━━ Data section
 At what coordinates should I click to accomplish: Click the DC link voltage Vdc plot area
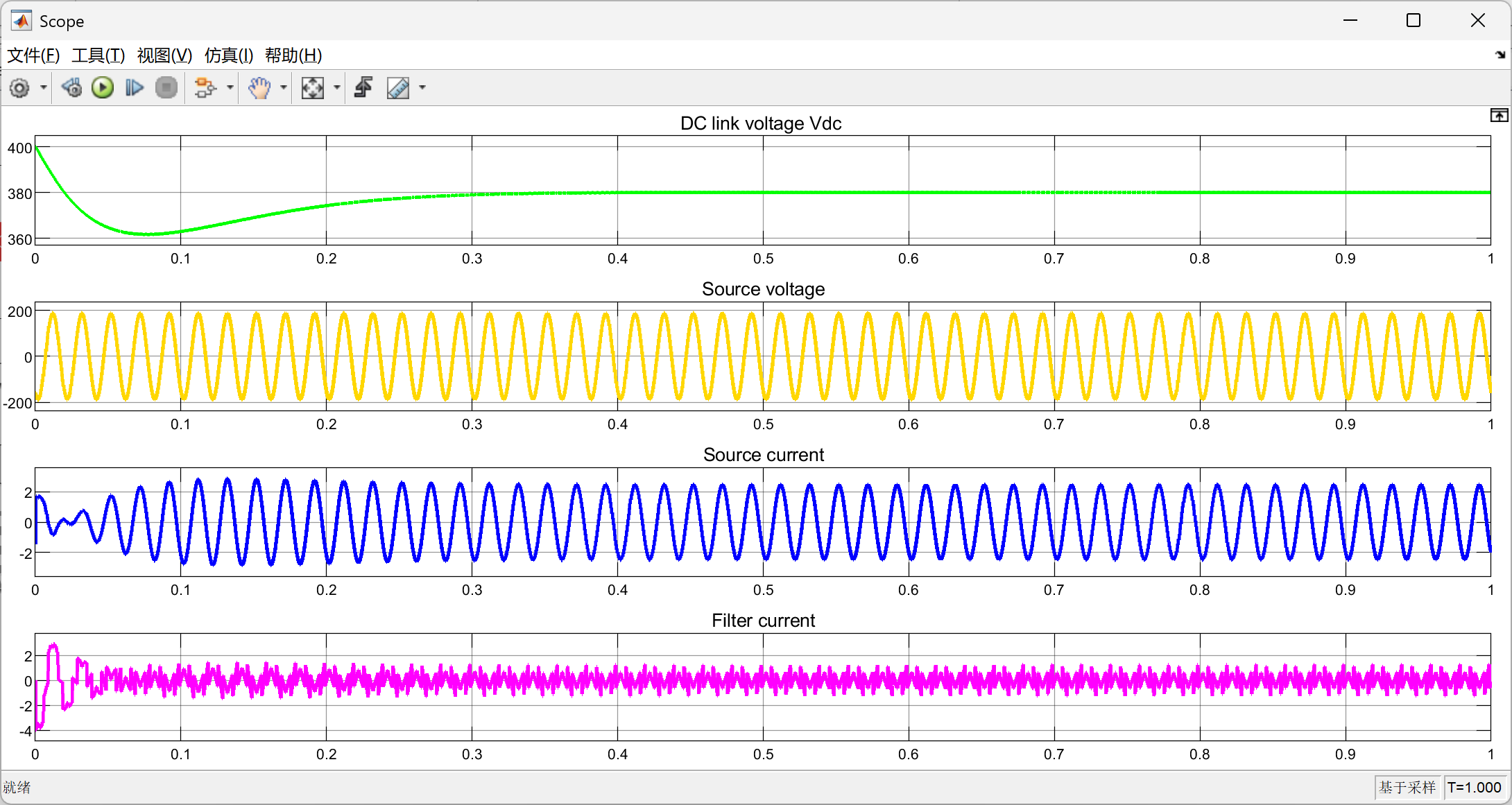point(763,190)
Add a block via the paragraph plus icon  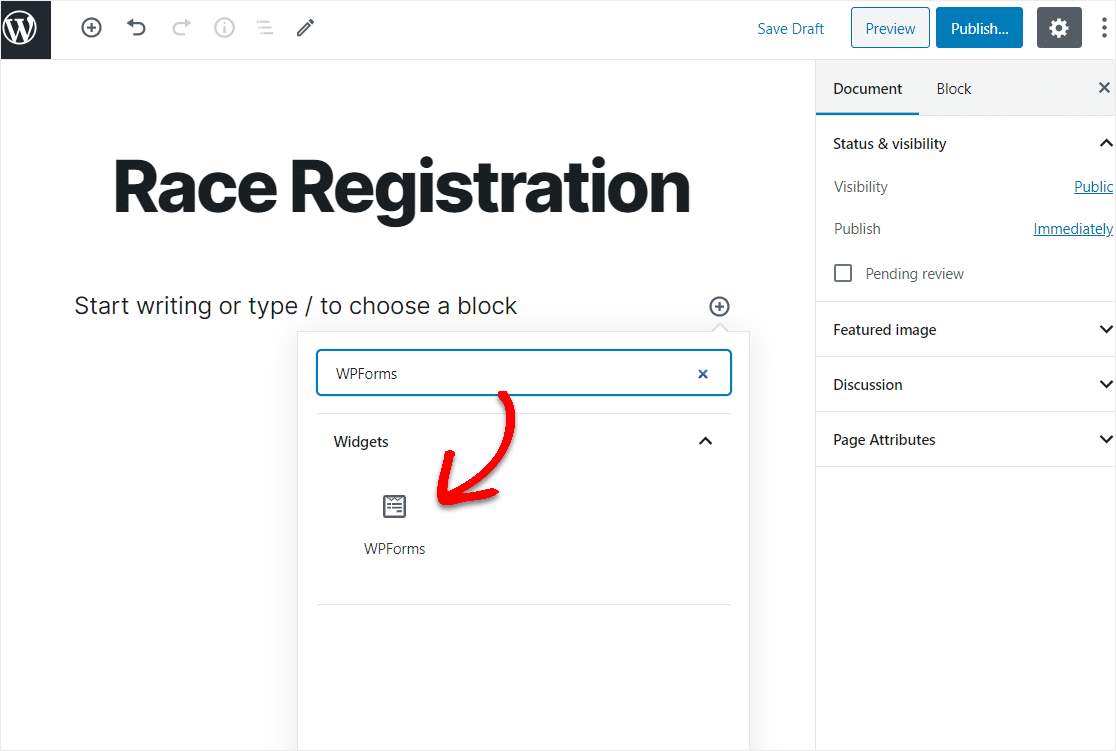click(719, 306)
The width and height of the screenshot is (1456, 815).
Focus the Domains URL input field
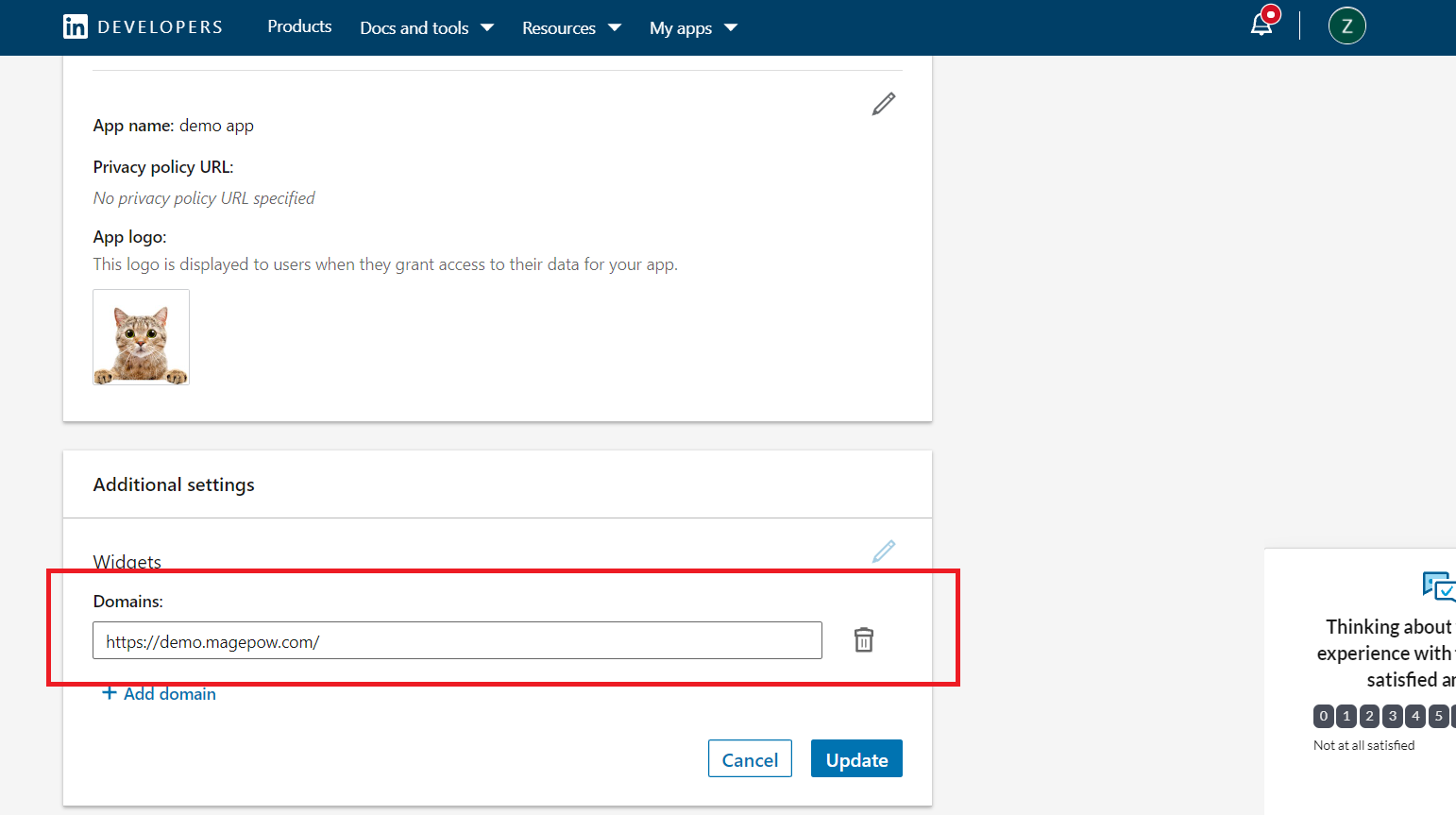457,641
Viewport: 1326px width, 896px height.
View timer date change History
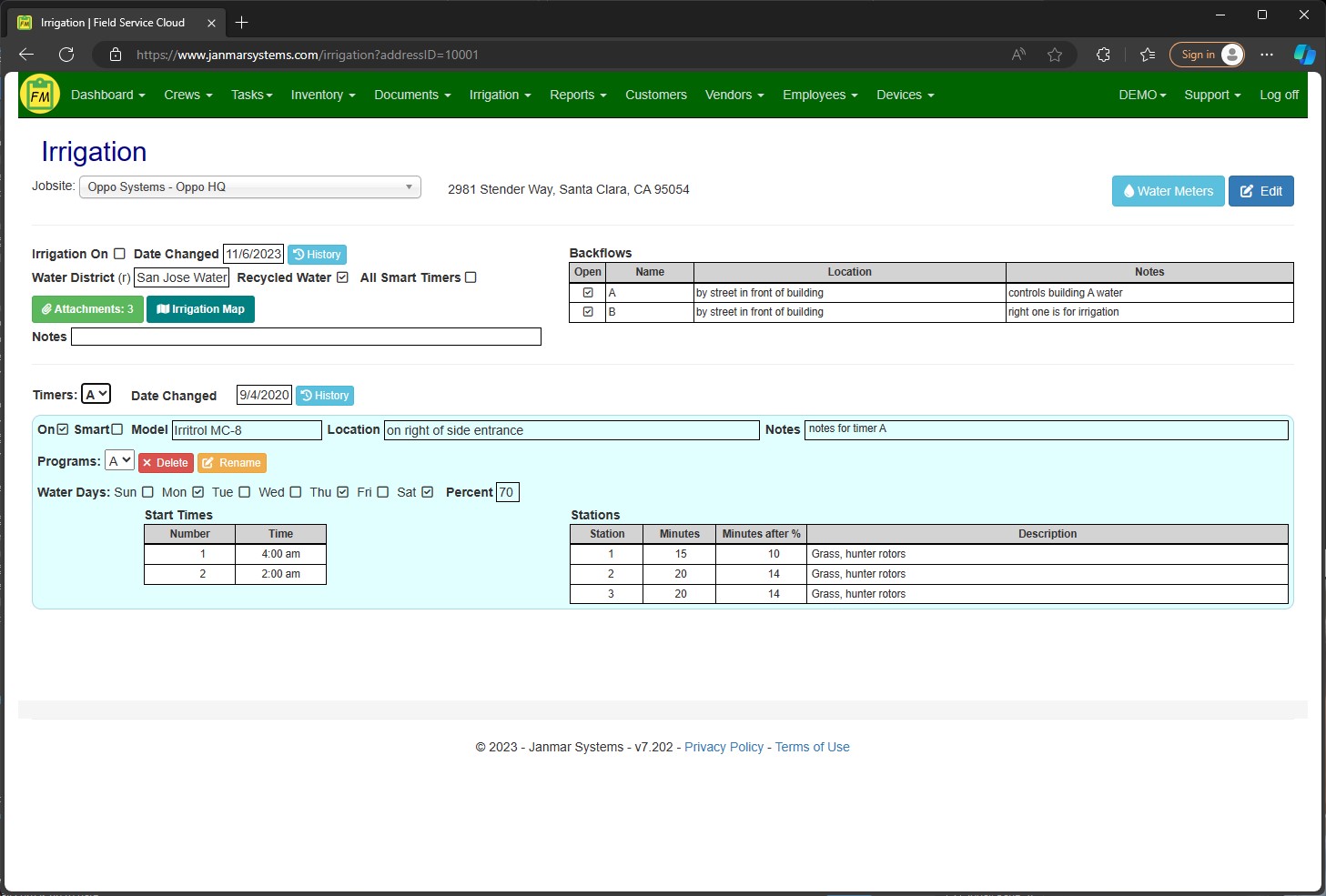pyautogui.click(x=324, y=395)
━━━━
━━ Data section
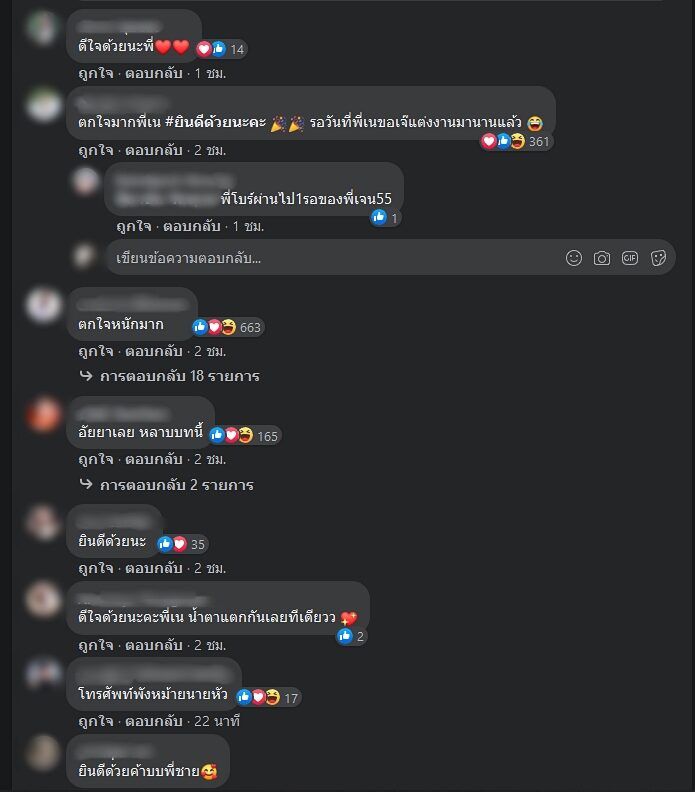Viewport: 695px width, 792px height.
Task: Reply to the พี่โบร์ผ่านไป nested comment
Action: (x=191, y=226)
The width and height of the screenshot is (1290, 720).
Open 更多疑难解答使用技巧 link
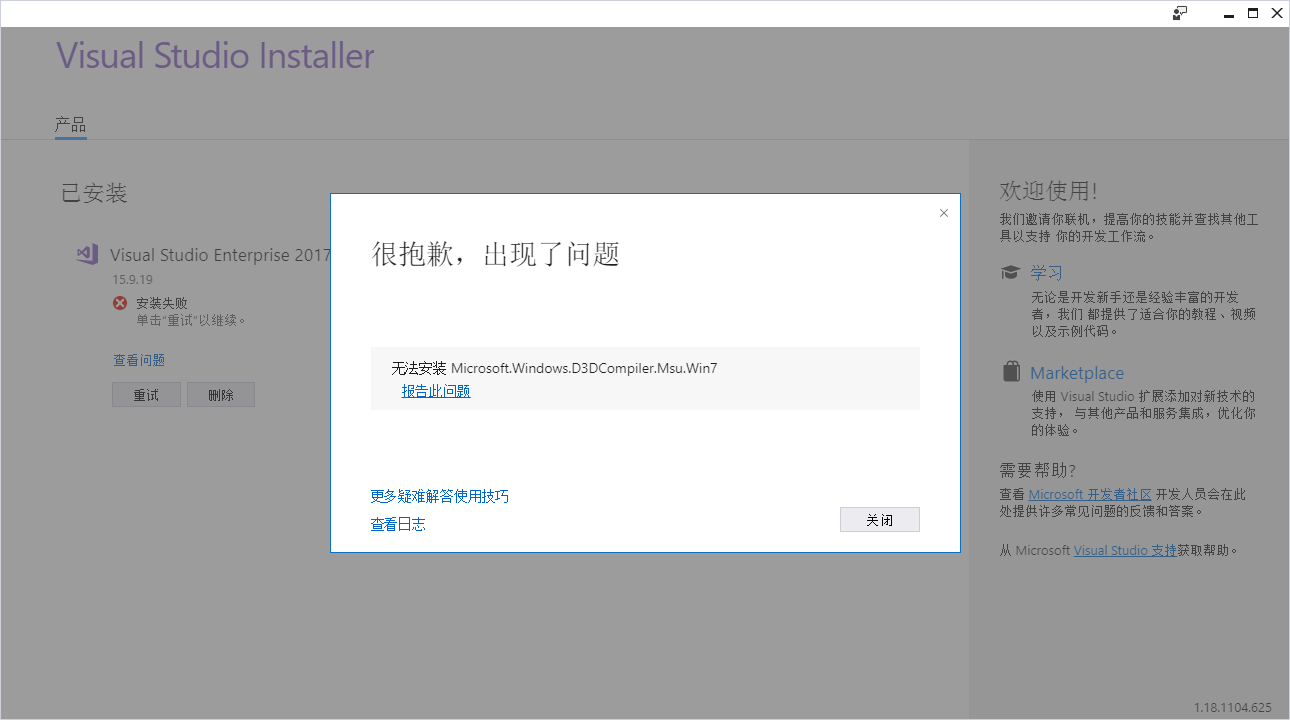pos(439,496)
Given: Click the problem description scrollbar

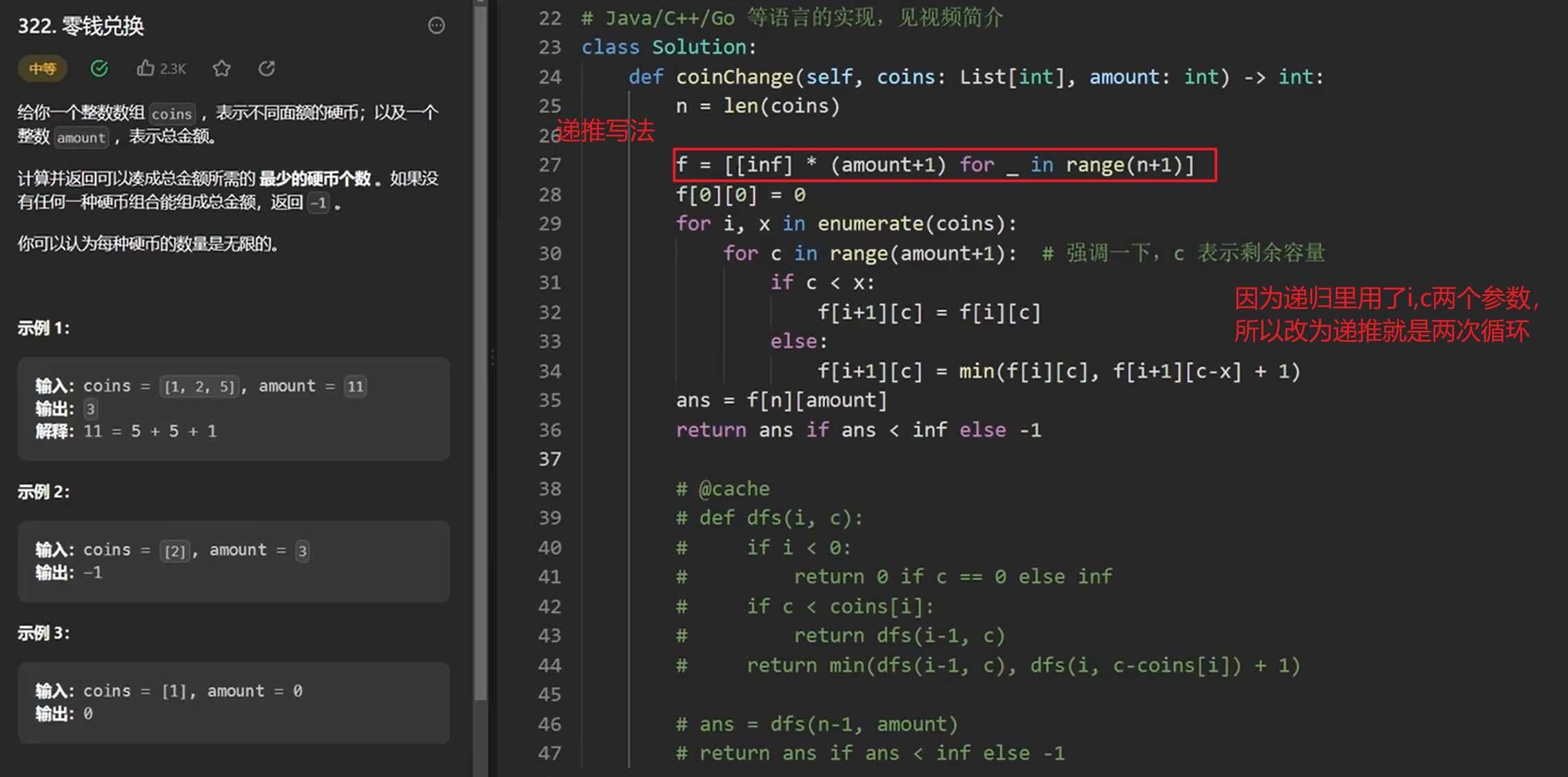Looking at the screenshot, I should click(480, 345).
━━━━
━━ Data section
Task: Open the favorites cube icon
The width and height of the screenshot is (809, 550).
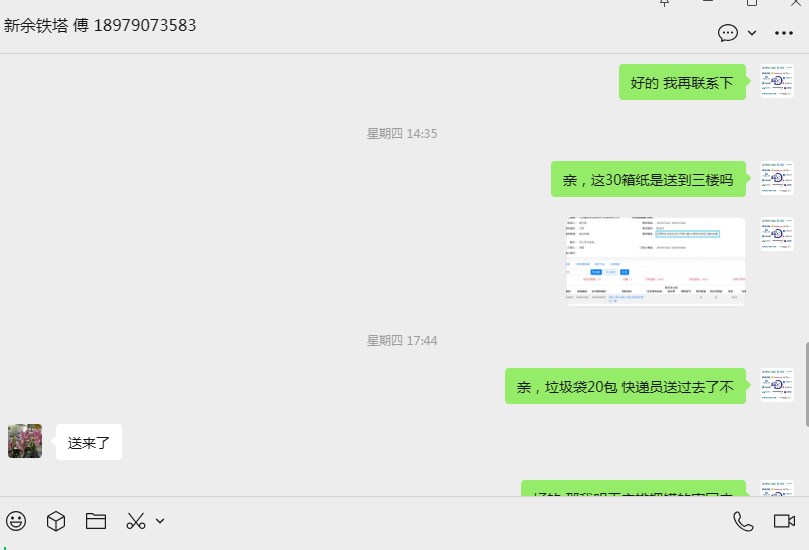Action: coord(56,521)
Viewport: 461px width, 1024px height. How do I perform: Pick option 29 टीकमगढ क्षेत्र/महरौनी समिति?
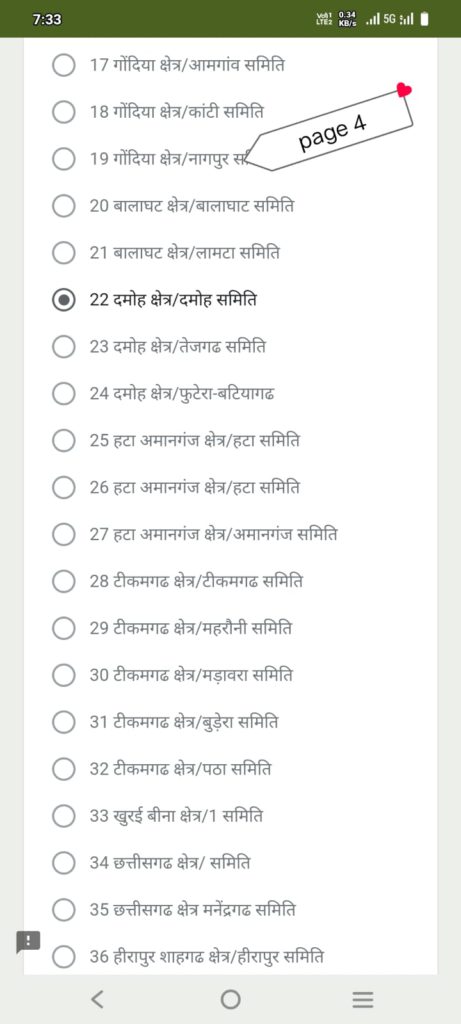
━━━━
Reproduce word for word the lines starting at the one containing "The width and height of the screenshot is (1456, 815)." and ending at the one containing "pyautogui.click(x=324, y=395)", both included. Omit the pictures from your answer.

The width and height of the screenshot is (1456, 815).
Focus the Domains URL input field
457,641
Viewport: 1326px width, 896px height.
View timer date change History
pyautogui.click(x=324, y=395)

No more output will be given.